滝和也

ゴーン・ガールの滝和也のレビュー・感想・評価

ゴーン・ガール(2014年製作の映画)
4.0
彼女を怒らすな…

1番近くの他人。
究極の夫婦関係の
負の部分を
酷たらしくも
ディフォルメした
サスペンスの名作…

「ゴーン・ガール」

デヴィッド・フィンチャー監督のエグみを存分に堪能できる胸糞映画。ファムファタール(悪女)もので10年代の最高傑作。ロザムンド・パイクの硬質的な演技、魅力にハマる…恐ろしい作品…。

ある朝、妻エイミーが失踪した。人気童話作家である実母にヒロインを重ね合わされていた、ちょっとした有名人である彼女の失踪は、夫であるニック・ダンは一夜にして全米注目の的となる。失踪時の形跡から、彼女を殺害したのではないかと疑われる容疑者として…。次々とニックに不利な証拠が出て彼は窮地に追い込まれる…。

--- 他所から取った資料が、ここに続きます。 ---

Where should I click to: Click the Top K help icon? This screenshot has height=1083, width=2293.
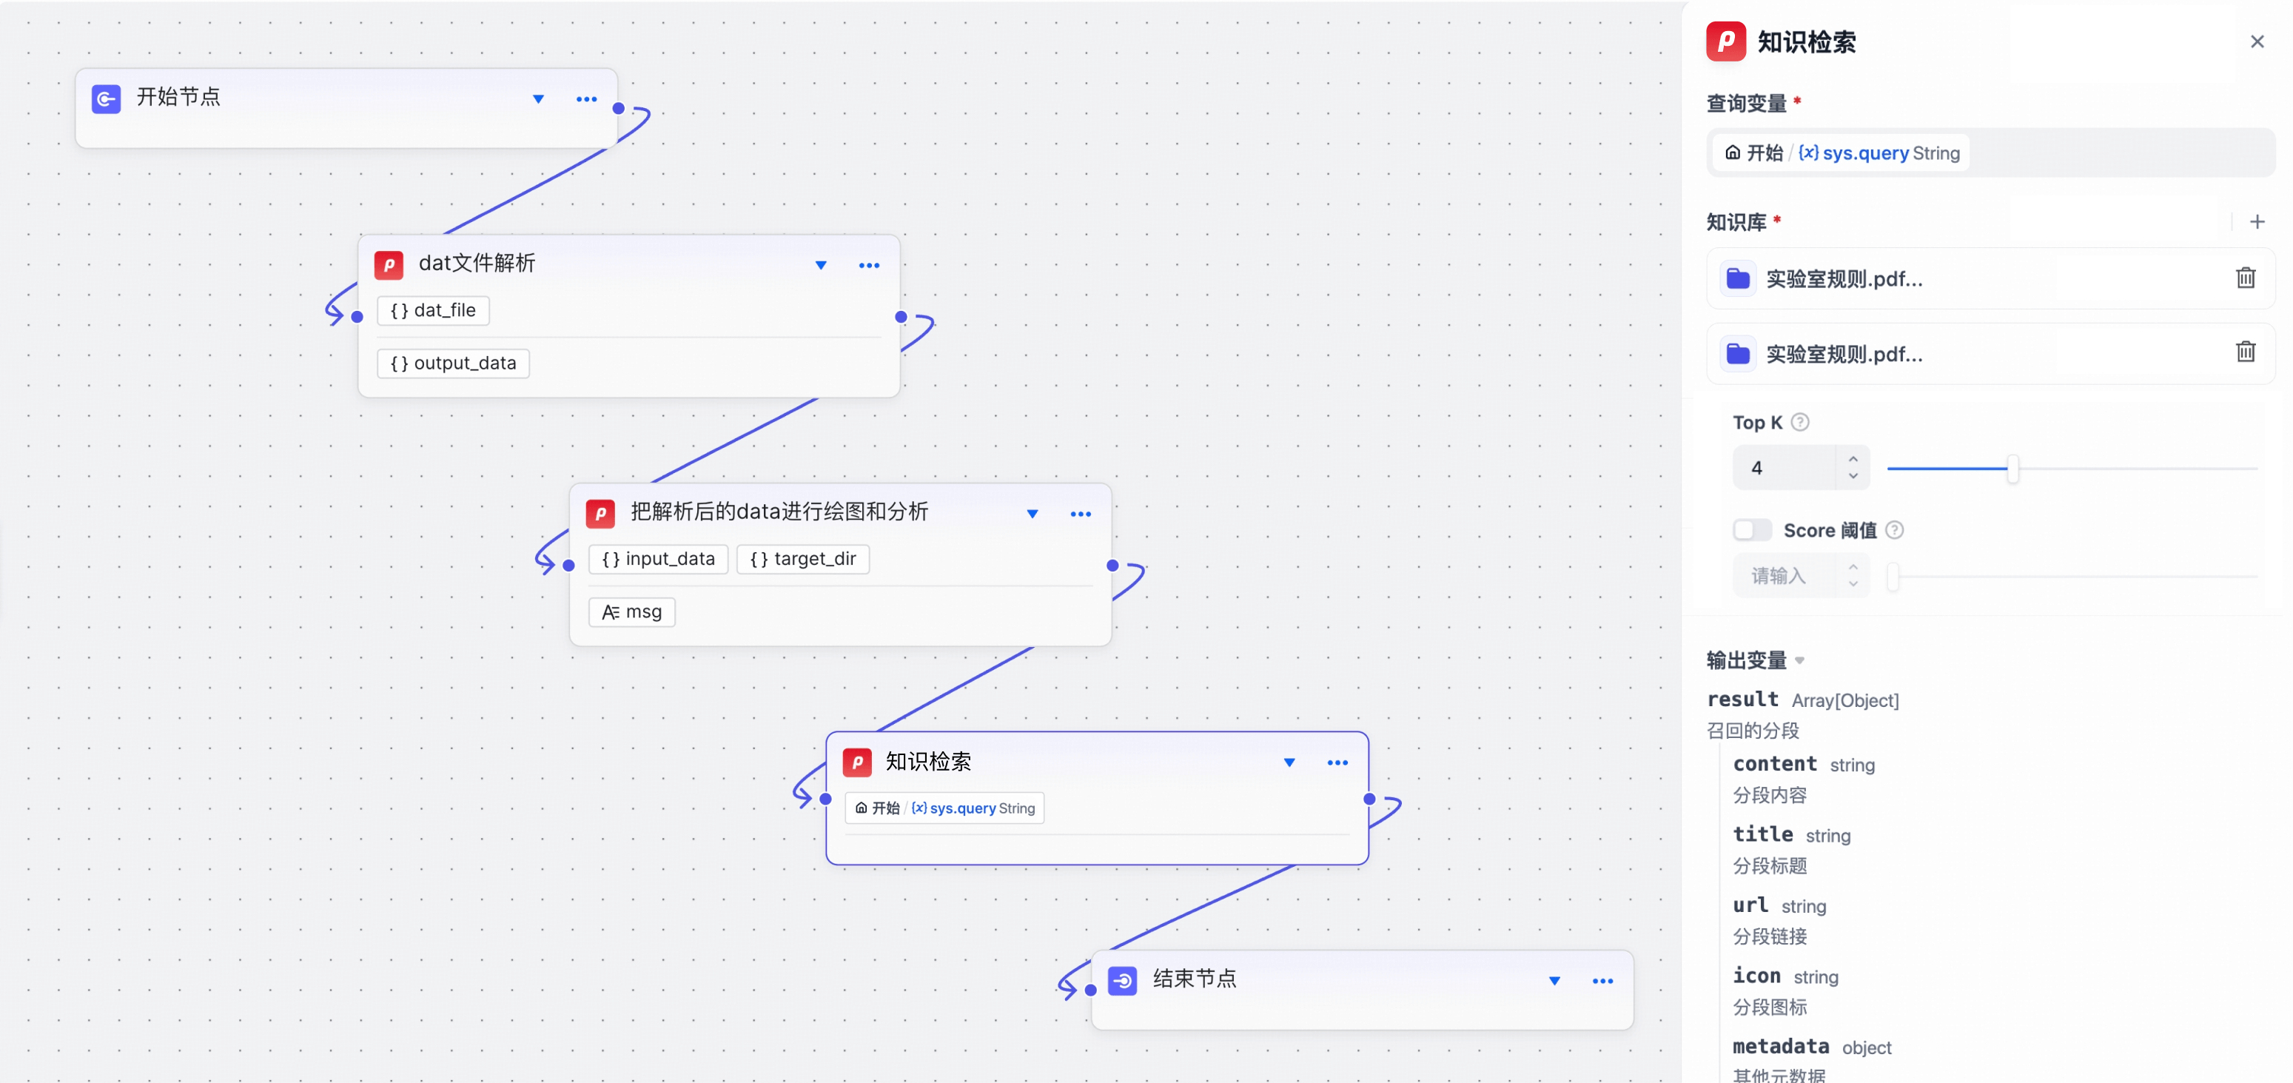click(1800, 422)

10年代を代表するサイコサスペンスの傑作です。あまりのイカれっぷりと胸糞さにラストは賞賛してしまうと言う恐ろしい傑作。

1番近くにいる他人である妻と言う存在への潜在的な夫、男性の恐怖を露骨に具現化しています。全てを知っている血のつながらない他人である妻と言う存在の本気の裏切り…。その存在が見事なまでの知能犯であったら…死ぬほどの恐怖が襲ってきます。究極の夫婦関係の負の部分が炸裂する。(二卵性双生児の妹マーゴの存在は血の繋がった存在としてよりその部分を強調する要素で見事です。)

それは離婚社会であり、訴訟社会であるアメリカの負の部分を見事に笑い飛ばし、一般に存在する嘗て愛し合った者たちが憎みあい、罵倒し合う関係になる、負の部分をより、サイコにディフォルメし、より恐ろしいモノにしたフィンチャーならではの作品でしょう。

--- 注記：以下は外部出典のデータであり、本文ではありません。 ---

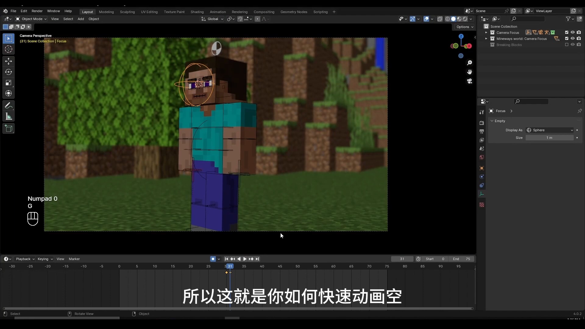Hide the Camera Focus collection in viewport
Viewport: 585px width, 329px height.
click(x=573, y=32)
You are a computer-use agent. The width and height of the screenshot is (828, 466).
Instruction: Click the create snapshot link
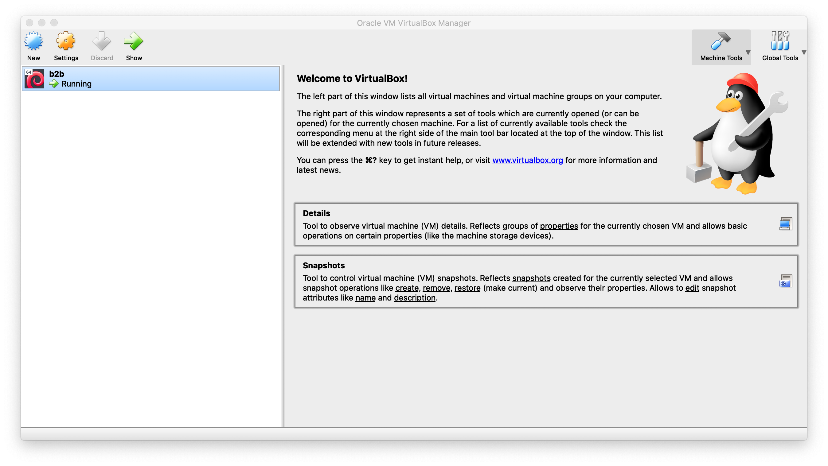click(407, 288)

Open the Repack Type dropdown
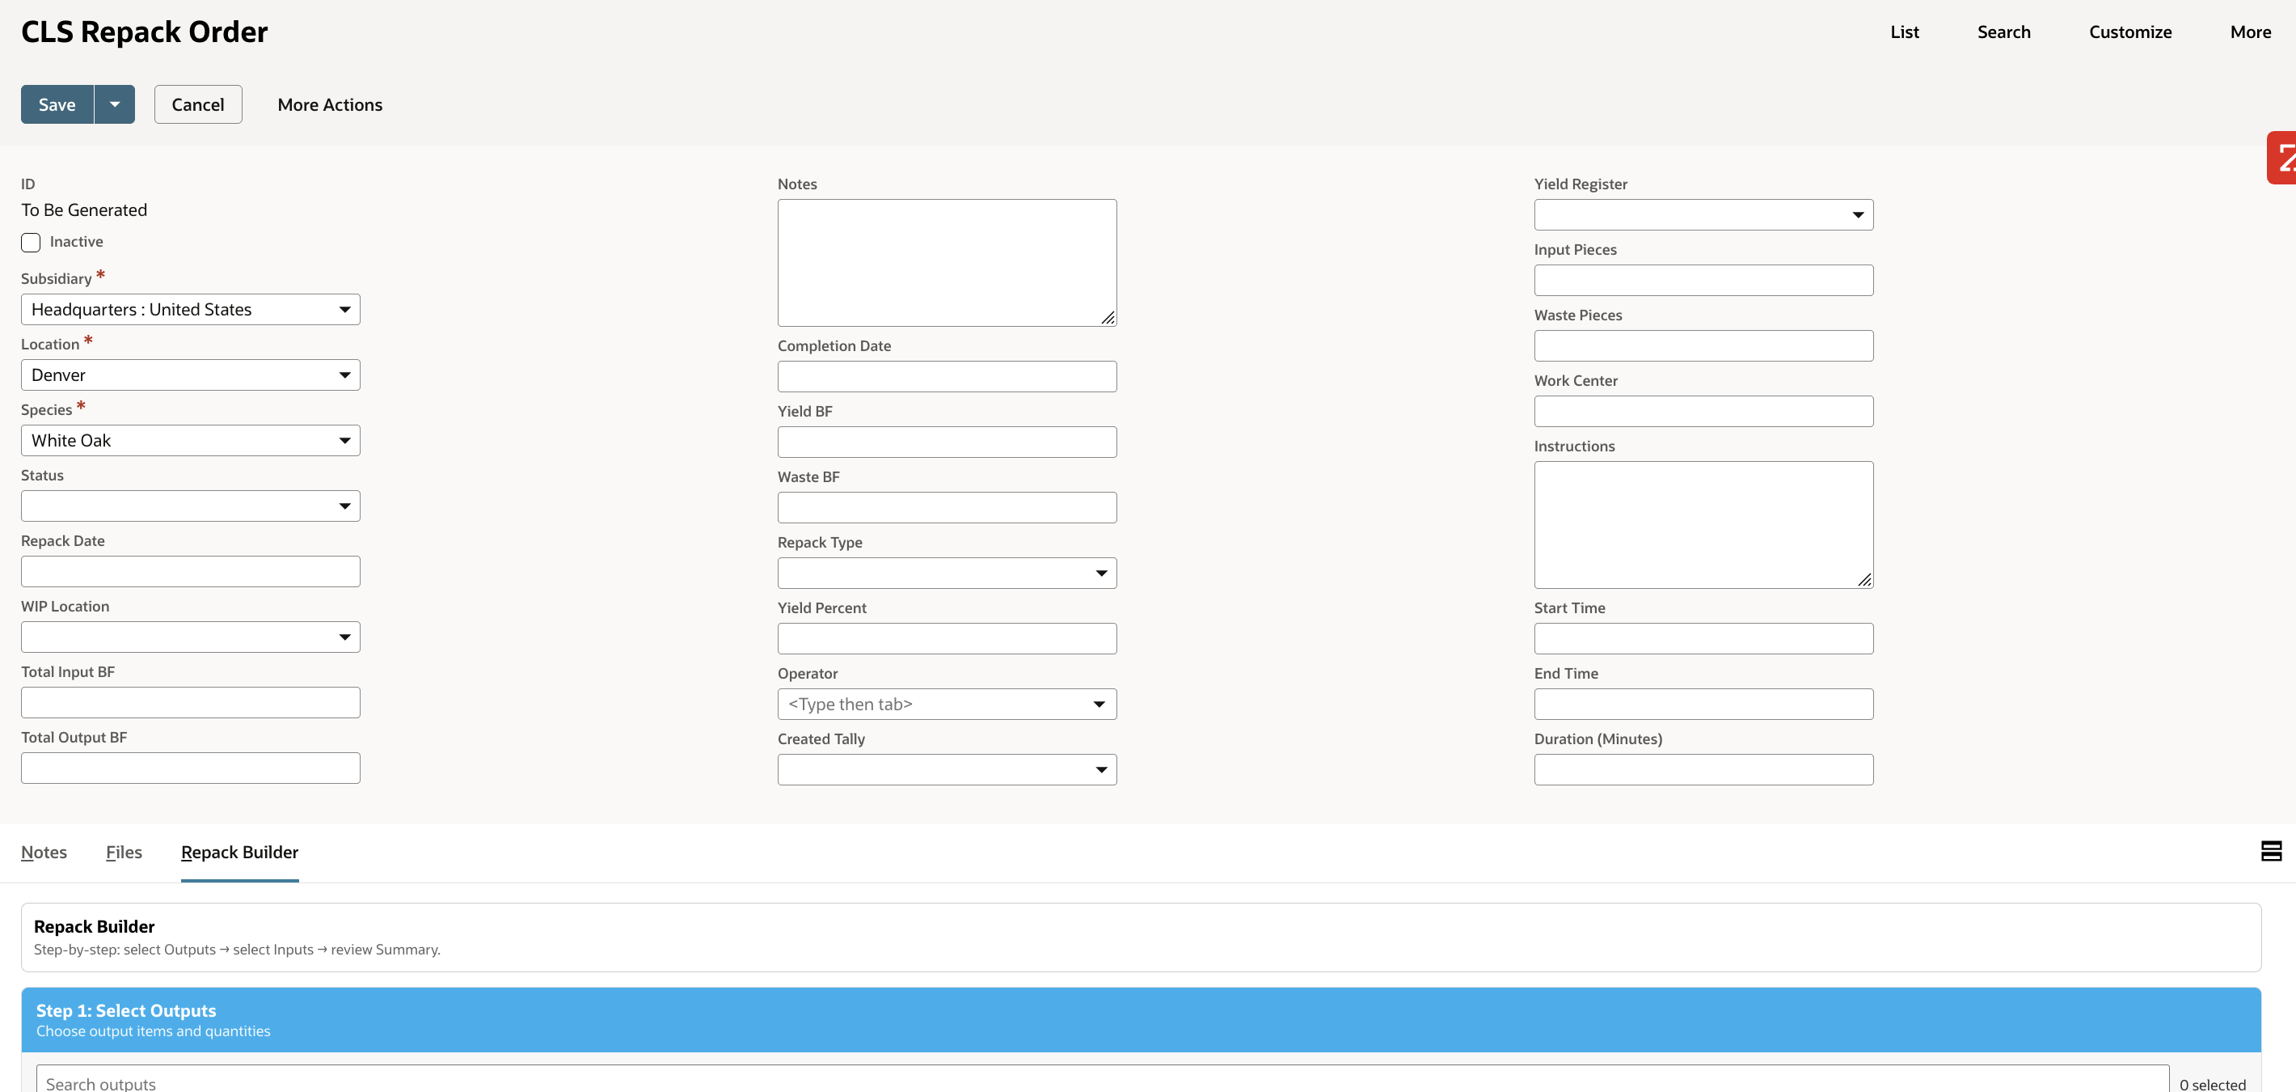(946, 573)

その展開や雰囲気はゾディアック的であり、そのサイコさはセブン的であり、ご近所モノでアメリカらしさはパニックルーム的であるかも知れず、フィンチャーのそれ迄の作風に合致し、集大成的でもあります。

そしてその稀代のサイコパス、エイミーを演じるはロザムンド・パイク。その美しくも硬質的な存在感は正に圧倒的。007のボンドガール時から注目してましたが…硬質的な冷たさを感じる容姿と笑顔がエセに見えるのが正に当り役なんでしょうね。(褒めてます(笑))凄まじい名演でしょう。見事過ぎて、ラストは喝采を上げてしまう…。何でしょうね、どうもこの手の女性に魅力を感じてしまうのは…破滅願望が何処か男性にはあるんでしょうね。

ニック役はベン・アフレック。間抜け役と言ったらかわいそうですが、普通過ぎるザ・マンです…。これハマり役でした(笑)追い詰められ、狼狽し、そして…と言う役柄を見事演じてました。

正直…胸糞と噂に聞いてだいぶ寝かしていた作品なんですが、あまりに凄すぎて面白く見てしまったのが本音でしょうか(笑)うちの嫁が…とかはあまり考えられなくて…。

追記…タグにある、失われし20年を求めて が500本に届きました。1994年あたりから2016年までの作品を入れていますが、これは僕が映画を見る本数が減っていた時期の作品集です。クラシックから近年のものまでバランス良く見ていきたいと思ってますので、今後もよろしくお願いします。